There are important clues in the photo itself. Look more closely at the photo and you will notice that the newspaper on the desk is the Japan Times. The ship in the photo is the Imperial Japanese Navy battleship Mikasa (三笠). This was the flagship of Admiral Heihachiro Togo (東郷 平八郎, 1848–1934) during the Russo-Japanese War of 1904–1905 (Meiji 37–38).

Even more intriguing is that the photo is actually signed by Togo. I own a poster signed by Togo and you can clearly recognize his signature on the far left.

70508-0001 - Heihachiro Togo
Poster of Admiral Heihachiro Togo, with his signature, early 20th century.

According to some text pasted to the back of the photo, the man with the glasses was Japan Times editor Kimpei Shiba (芝均平, 1903–1996), photographed in 1929 (Showa 4).123

As it turns out, Shiba was instrumental in saving the Mikasa from destruction in 1923 (Taisho 12).

Following the Washington Naval Treaty (九カ国条約) of 1922, the ship was scheduled to be scrapped. Thanks to Shiba’s negotiations, the signatories of the treaty agreed that the Mikasa could be preserved as a memorial ship.

As a token of thanks, the Japanese Ministry of the Navy and Admiral Togo presented him with this photo signed by the admiral.4 The command that Togo gave at the start of the Battle of Tsushima is written on the photo:

The Empire’s fate depends on the result of this battle, let every man do his utmost duty.

100908-0007 - Welcoming Admiral Togo
Crowds waiting to greet "war hero" Admiral Togo upon his return to Tokyo, 1905. From a stereoview by Herbert Ponting.

So, who was Kimpei Shiba?

Shiba was born in Hawaii, but graduated from the Canadian Academy in Kobe (神戸カナディアン・アカデミー).5 In 1924 (Taisho 13), he began working for The Japan Times.6

From 1929 (Showa 4) through 1941, Shiba was the Chicago Tribune’s Tokyo correspondent, after which he became editor of The Japan Times.7 In 1954 (Showa 29), Shiba founded the Asahi Evening News, the English-language edition of the Asahi Shimbun.8 He retired from the company in 1986 (Showa 61).9 He wrote several books, such as I cover Japan, in which Shiba explored Japan’s decade following the end of WWII.

Online, I could find no information about Shiba’s role in saving the Mikasa. There is not even a Wikipedia page for the man. He seems to have been mostly forgotten.

But the ship he saved is still well-known. The Mikasa is now a museum ship in Yokosuka.

Just a photo of a Japanese man wearing glasses posing next to a photo of a ship…

Battleship Mikasa
Museum ship Mikasa in Yokosuka, October 2007. Monado, CC BY-SA 3.0, via Wikimedia Commons, Modified.

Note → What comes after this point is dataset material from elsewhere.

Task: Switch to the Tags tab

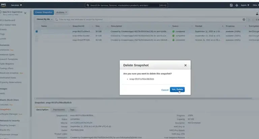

1 In text pasted to the back of the photo, Shiba’s name is written as Kimpei Sheba, the spelling he used for the Chicago Tribune.

2 Webcat Plus. 芝 均平. Retrieved on 2019-12-14.

3 Chicago Tribune. Kimpei Shiba, Ex-Tribune Writer. Retrieved on 2019-12-14.

4 Text pasted to the back of the photograph.

5 Chicago Tribune. Kimpei Shiba, Ex-Tribune Writer. Retrieved on 2019-12-14.

6 ibid.

7 ibid.

8 Asahi Shimbun. Corporate Overview. Retrieved on 2019-12-14.

9 Chicago Tribune. Kimpei Shiba, Ex-Tribune Writer. Retrieved on 2019-12-14.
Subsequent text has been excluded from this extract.